### PROBLEM:
Please repeat the stretch of lines from the one containing "Open the piano" through the one containing "Action: pos(812,197)", both included, with nothing else.

>> begin DATASET

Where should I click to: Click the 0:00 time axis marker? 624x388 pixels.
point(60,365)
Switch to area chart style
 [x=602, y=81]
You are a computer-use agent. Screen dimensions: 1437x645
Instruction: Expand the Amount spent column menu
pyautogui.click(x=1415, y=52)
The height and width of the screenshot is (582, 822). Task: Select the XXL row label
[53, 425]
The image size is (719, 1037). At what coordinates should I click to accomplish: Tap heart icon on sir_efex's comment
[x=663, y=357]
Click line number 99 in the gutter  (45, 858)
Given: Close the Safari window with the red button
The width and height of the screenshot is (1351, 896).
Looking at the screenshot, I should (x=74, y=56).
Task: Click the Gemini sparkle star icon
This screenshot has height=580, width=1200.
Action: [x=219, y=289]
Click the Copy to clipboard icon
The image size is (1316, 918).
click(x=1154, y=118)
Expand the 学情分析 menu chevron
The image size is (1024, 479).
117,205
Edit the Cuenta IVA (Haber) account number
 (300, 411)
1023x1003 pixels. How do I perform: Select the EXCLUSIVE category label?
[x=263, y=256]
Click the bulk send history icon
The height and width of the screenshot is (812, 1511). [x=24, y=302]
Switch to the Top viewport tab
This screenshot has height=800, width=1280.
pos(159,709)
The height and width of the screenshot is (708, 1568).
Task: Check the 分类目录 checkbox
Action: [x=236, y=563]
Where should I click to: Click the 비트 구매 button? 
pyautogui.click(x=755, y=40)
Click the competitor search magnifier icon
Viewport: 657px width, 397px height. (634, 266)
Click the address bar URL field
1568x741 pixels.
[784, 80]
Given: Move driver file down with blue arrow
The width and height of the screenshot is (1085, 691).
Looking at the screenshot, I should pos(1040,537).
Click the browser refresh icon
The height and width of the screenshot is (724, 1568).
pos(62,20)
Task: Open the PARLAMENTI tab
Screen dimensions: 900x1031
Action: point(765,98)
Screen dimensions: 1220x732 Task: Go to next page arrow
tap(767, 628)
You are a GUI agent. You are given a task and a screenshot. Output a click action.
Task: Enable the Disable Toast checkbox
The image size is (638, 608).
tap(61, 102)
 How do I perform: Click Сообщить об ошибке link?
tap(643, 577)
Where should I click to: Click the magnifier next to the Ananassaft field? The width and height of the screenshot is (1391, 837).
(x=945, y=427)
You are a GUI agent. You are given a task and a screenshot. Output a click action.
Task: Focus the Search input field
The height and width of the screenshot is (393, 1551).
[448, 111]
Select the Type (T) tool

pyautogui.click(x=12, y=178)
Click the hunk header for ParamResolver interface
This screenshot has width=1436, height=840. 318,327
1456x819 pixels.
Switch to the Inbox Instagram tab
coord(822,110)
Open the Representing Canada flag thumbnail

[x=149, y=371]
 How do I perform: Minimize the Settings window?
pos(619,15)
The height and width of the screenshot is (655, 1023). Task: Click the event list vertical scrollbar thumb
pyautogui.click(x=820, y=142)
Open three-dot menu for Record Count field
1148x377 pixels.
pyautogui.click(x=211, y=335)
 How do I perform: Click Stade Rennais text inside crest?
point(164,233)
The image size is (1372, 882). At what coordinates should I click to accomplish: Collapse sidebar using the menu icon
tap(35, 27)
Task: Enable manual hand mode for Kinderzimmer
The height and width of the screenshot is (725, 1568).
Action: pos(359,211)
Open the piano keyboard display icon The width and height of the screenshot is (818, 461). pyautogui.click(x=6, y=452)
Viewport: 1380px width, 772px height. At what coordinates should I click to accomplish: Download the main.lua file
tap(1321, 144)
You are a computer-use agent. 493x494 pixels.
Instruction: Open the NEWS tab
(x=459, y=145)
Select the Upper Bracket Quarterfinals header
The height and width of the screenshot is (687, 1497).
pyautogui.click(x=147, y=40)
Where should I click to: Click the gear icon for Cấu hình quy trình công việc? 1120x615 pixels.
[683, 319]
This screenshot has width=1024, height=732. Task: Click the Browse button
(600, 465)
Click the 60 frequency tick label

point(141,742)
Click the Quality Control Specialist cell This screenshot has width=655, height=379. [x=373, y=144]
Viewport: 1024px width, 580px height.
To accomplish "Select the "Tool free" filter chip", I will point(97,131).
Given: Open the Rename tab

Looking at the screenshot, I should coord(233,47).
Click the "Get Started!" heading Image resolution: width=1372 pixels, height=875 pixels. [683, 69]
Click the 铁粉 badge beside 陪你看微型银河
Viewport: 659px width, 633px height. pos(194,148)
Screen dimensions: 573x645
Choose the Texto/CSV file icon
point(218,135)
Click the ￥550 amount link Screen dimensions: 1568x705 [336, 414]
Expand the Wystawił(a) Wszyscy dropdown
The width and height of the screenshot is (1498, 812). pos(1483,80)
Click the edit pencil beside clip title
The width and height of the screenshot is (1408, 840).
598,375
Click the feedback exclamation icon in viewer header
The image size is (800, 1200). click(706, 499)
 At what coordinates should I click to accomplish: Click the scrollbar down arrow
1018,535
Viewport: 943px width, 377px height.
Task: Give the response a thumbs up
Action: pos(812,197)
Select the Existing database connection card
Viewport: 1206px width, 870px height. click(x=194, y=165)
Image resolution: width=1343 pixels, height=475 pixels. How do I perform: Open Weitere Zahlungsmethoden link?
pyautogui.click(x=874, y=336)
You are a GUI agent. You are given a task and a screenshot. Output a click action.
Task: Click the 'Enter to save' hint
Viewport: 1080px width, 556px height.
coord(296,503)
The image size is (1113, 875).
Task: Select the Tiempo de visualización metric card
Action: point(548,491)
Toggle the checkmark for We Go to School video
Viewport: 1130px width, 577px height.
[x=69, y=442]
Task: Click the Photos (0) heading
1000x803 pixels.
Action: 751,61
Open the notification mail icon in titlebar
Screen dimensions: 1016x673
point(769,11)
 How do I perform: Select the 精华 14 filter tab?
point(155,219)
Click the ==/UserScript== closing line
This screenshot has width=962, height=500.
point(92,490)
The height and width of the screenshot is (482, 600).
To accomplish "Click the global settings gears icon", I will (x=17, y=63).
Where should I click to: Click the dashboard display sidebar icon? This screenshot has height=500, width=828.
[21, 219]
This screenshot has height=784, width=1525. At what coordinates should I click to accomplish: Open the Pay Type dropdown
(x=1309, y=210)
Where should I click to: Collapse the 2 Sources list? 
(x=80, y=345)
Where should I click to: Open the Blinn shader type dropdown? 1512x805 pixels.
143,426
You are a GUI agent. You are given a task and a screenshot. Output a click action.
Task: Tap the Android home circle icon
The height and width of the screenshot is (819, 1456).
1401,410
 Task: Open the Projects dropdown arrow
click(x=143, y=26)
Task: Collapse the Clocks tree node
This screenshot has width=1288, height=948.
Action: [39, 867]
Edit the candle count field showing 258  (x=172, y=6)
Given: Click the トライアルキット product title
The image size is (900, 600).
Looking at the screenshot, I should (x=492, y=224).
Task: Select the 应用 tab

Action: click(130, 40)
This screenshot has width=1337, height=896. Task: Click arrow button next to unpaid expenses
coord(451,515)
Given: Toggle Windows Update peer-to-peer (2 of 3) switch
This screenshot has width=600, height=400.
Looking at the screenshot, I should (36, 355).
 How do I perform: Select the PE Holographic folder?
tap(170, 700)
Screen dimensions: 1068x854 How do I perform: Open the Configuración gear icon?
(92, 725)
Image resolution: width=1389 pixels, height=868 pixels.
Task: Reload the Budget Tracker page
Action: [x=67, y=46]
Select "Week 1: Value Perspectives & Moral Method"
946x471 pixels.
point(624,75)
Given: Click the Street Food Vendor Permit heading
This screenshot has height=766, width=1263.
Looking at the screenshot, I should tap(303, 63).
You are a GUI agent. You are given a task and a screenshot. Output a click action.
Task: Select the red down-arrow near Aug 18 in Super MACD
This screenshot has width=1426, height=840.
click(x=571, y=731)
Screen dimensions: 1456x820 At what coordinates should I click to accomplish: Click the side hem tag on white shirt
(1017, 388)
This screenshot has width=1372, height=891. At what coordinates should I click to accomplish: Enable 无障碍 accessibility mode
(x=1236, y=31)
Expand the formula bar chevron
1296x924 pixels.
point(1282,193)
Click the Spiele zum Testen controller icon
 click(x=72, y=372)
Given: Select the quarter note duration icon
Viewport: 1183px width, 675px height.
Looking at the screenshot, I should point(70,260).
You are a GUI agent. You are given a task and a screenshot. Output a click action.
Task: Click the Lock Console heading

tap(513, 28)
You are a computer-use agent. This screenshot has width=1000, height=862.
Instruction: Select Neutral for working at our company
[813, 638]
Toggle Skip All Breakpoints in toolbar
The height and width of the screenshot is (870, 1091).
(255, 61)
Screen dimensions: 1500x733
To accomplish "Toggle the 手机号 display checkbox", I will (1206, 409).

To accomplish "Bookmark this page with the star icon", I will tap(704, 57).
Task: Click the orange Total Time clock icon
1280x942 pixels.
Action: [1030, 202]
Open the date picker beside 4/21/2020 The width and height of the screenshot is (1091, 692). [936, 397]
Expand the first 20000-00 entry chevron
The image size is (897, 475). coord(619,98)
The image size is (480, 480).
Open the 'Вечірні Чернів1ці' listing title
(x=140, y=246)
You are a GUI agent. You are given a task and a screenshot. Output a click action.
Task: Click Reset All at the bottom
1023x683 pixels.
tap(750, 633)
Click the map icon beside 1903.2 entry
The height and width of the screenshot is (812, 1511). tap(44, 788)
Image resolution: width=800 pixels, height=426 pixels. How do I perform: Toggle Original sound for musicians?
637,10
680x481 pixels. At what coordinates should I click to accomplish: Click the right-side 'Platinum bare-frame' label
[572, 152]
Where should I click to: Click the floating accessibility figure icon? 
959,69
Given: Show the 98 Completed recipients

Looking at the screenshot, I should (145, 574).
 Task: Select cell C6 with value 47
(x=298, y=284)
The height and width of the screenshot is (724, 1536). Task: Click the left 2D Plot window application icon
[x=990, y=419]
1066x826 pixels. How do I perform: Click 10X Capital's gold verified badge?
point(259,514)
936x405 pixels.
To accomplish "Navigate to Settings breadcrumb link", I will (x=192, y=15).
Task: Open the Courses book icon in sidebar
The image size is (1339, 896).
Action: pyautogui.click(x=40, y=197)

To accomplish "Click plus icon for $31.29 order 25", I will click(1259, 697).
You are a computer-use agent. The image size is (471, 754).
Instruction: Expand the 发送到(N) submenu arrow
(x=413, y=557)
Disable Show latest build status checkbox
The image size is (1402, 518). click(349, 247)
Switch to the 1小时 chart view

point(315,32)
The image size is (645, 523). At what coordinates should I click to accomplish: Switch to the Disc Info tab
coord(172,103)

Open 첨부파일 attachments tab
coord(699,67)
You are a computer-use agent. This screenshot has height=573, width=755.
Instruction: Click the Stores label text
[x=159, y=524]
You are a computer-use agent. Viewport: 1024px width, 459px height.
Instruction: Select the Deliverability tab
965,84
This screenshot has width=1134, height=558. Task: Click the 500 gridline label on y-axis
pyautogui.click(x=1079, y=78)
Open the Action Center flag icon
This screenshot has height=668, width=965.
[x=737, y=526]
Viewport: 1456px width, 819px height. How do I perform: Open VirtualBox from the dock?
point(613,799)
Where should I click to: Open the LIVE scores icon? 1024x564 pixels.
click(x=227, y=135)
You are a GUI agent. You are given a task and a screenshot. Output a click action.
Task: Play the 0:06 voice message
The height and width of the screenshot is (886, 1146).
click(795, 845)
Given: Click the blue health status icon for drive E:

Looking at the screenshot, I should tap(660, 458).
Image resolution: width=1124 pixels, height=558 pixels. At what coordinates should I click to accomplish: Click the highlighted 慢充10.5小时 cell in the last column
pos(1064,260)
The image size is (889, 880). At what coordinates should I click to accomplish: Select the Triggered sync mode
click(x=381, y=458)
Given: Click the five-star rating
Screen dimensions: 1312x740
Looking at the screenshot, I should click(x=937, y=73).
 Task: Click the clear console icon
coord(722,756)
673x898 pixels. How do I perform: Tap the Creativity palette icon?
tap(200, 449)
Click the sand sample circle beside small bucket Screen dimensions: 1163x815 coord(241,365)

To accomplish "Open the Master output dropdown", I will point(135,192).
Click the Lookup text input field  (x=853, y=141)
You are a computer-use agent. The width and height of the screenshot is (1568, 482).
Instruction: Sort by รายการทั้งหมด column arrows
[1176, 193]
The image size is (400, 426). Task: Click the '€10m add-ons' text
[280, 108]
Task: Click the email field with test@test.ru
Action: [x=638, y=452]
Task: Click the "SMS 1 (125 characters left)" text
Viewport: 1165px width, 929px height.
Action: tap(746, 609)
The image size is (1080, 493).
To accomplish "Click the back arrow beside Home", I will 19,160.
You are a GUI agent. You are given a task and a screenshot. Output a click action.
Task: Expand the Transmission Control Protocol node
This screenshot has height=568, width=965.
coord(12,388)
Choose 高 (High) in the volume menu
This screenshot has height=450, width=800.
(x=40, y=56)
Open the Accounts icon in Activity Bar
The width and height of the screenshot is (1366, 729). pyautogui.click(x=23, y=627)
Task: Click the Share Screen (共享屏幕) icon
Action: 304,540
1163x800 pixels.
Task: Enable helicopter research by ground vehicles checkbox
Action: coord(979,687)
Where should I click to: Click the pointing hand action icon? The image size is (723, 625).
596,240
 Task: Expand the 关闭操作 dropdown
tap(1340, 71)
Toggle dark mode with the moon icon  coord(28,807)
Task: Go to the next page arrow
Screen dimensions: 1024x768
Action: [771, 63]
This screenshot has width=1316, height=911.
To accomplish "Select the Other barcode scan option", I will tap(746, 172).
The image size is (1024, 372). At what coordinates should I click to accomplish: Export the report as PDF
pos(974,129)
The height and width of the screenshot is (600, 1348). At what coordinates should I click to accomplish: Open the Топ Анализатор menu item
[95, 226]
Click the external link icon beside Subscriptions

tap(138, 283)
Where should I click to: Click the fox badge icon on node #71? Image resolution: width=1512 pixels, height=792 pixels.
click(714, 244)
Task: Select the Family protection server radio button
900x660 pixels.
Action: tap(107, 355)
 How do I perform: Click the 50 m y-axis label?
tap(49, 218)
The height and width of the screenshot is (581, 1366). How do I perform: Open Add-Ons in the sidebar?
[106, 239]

>> end DATASET

### TASK ANSWER:
Open the piano keyboard display icon The width and height of the screenshot is (818, 461). pyautogui.click(x=6, y=452)
Viewport: 1380px width, 772px height. At what coordinates should I click to accomplish: Download the main.lua file
tap(1321, 144)
You are a computer-use agent. 493x494 pixels.
Instruction: Open the NEWS tab
(x=459, y=145)
Select the Upper Bracket Quarterfinals header
The height and width of the screenshot is (687, 1497).
pyautogui.click(x=147, y=40)
Where should I click to: Click the gear icon for Cấu hình quy trình công việc? 1120x615 pixels.
[683, 319]
This screenshot has width=1024, height=732. Task: Click the Browse button
(600, 465)
Click the 60 frequency tick label

point(141,742)
Click the Quality Control Specialist cell This screenshot has width=655, height=379. [x=373, y=144]
Viewport: 1024px width, 580px height.
To accomplish "Select the "Tool free" filter chip", I will point(97,131).
Given: Open the Rename tab

Looking at the screenshot, I should coord(233,47).
Click the "Get Started!" heading Image resolution: width=1372 pixels, height=875 pixels. [683, 69]
Click the 铁粉 badge beside 陪你看微型银河
Viewport: 659px width, 633px height. pos(194,148)
Screen dimensions: 573x645
Choose the Texto/CSV file icon
point(218,135)
Click the ￥550 amount link Screen dimensions: 1568x705 [336, 414]
Expand the Wystawił(a) Wszyscy dropdown
The width and height of the screenshot is (1498, 812). pos(1483,80)
Click the edit pencil beside clip title
The width and height of the screenshot is (1408, 840).
598,375
Click the feedback exclamation icon in viewer header
The image size is (800, 1200). click(706, 499)
 At what coordinates should I click to accomplish: Click the scrollbar down arrow
1018,535
Viewport: 943px width, 377px height.
Task: Give the response a thumbs up
Action: pos(812,197)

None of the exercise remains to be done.